**Work to do**: Reproduce verbatim the entries from the line containing "How do I perform: Choose" through the line containing "coord(201,144)", including both of those lines. Omit the pictures from your answer.

**Data extracted from a collection**:
● ● ●

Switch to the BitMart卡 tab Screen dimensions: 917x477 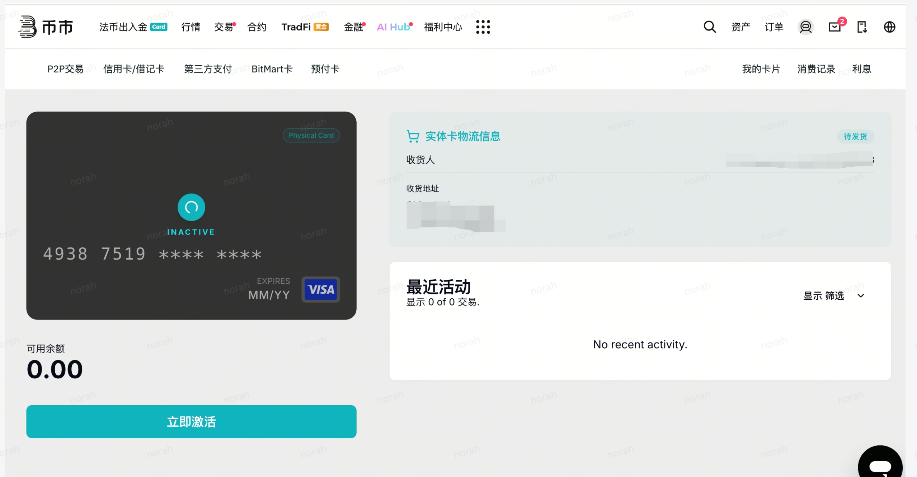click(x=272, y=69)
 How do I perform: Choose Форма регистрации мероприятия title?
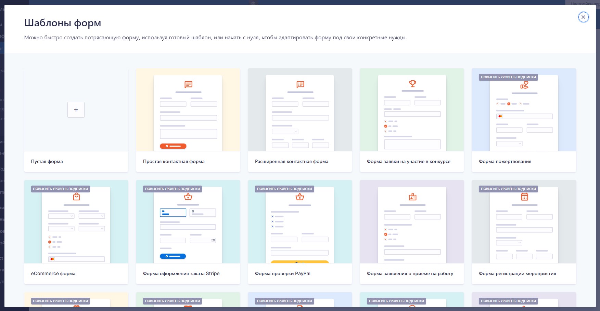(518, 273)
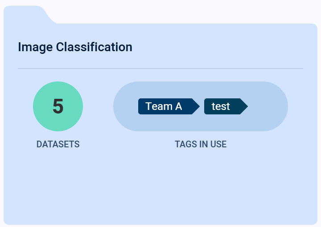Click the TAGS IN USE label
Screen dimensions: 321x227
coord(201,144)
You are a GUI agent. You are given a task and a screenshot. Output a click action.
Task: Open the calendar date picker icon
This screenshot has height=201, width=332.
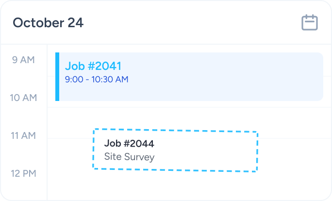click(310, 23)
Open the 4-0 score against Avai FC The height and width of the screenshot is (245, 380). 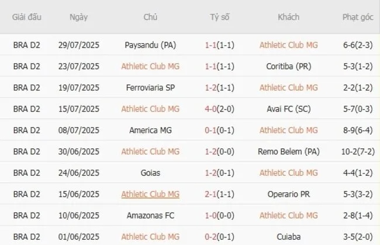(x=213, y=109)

● ● ●

**Response below**:
 How do I perform: Choose Форма регистрации мероприятия title?
(518, 273)
Click the TAGS IN USE label
Screen dimensions: 321x227
coord(201,144)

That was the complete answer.